Elle se passe la main dans le cou et fait le tour du nouveau potager de Hero, composé d'une dizaines de végétaux, tous plus biscornus les uns que les autres. Deux religieuses passent derrière eux, parcourant avec indolence un petit chemin abrité recouvert par la vigne.
Elles jettent un oeil courroucé à Terouz mais continuent leur promenade.- Quand j'étais petite fille, il y avait une sorcière non de loin de ma maison, et je suis certaine d'avoir vu dans son jardin cette plante que vous appelez Malisse.
- Et bien, nombre de bonnes gens la cultivent. Peut-être que cette sorcière souffrait de maux d'estomac ?
- Je croyais que les sorcières fabriquaient des potions dans ce but ? Soigner je veux dire.
- Oh non croyez-moi, ce ne sont que des charlatans qui se cachent derrière leur grimoire.
- Je ne crois pas aux grimoires, répond t-elle en penchant la tête de côté.

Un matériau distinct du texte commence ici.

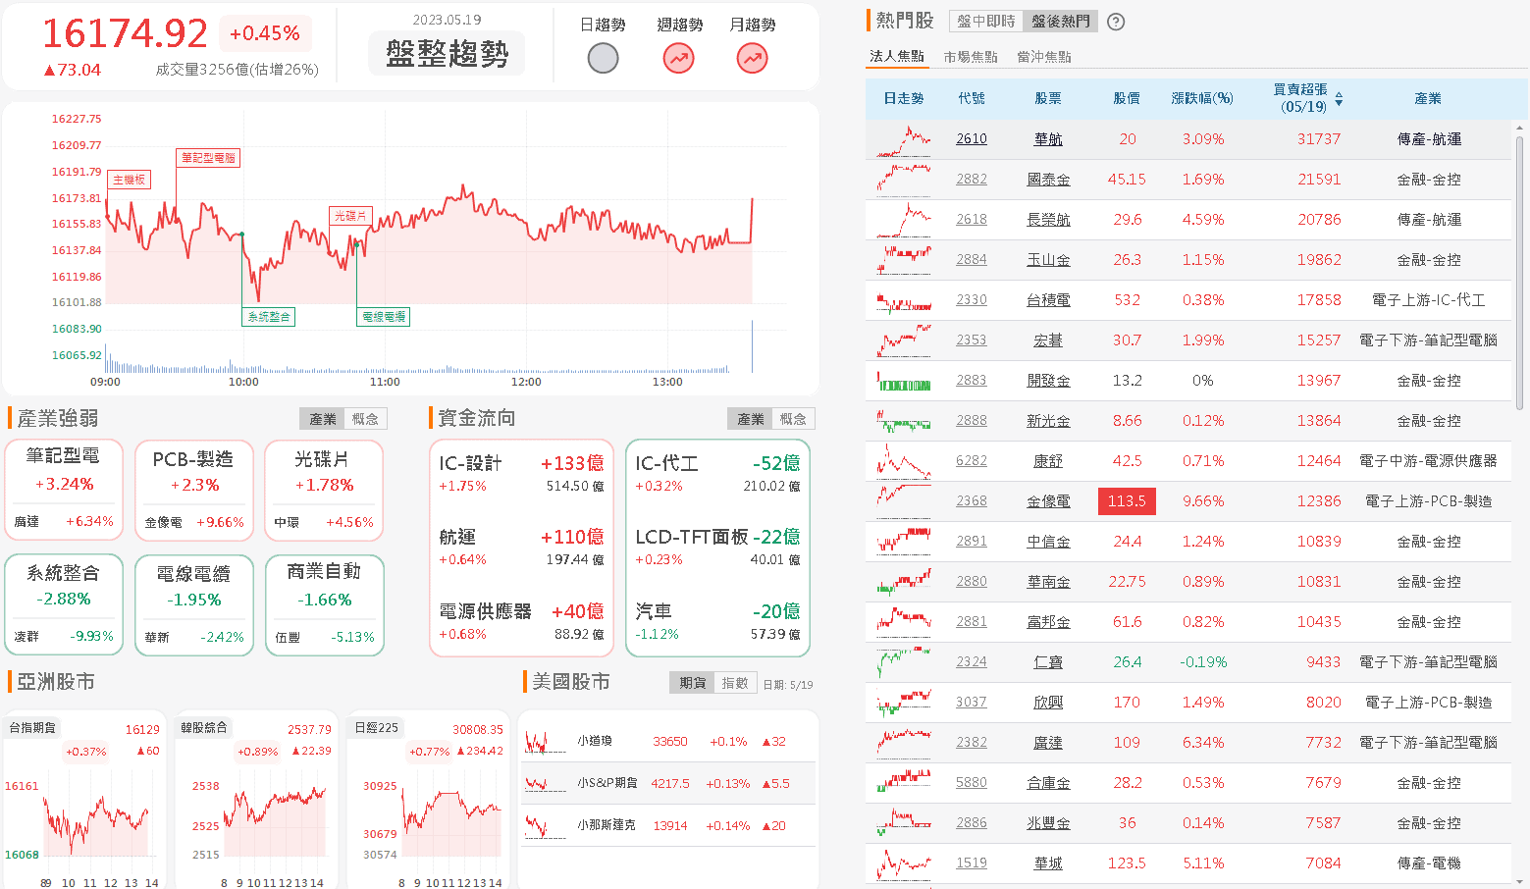Click the monthly trend up-arrow icon
The width and height of the screenshot is (1530, 889).
pos(753,59)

Hero hausse les épaules et se baisse pour tasser la terre autour de sa nouvelle bouture. Il vaut mieux ne pas montrer tout de suite aux novices un trop grand intérêt. Cependant, Terouz n'a pas l'air décidée à écourter la conversation.
- Rien que ce matin, nous avons encore brûlé huit grimoires, avec des incantations pour tuer son père et ressusciter sa mère.
- C'est une façon de parler, j'imagine ! Vous savez, ça n'a réellement aucun effet, ça ne sert que pour le folklore.
- Vous monsieur, vous connaissez de vrais magiciens ?
- Il y a bien longtemps...
La mère supérieure fait irruption en haut de l'escalier de pierre qui domine la propriété des sœurs. Elle n'a pas encore quarante ans, mais son aspect sévère et rigide donne l'impression d'une vieille femme bigote.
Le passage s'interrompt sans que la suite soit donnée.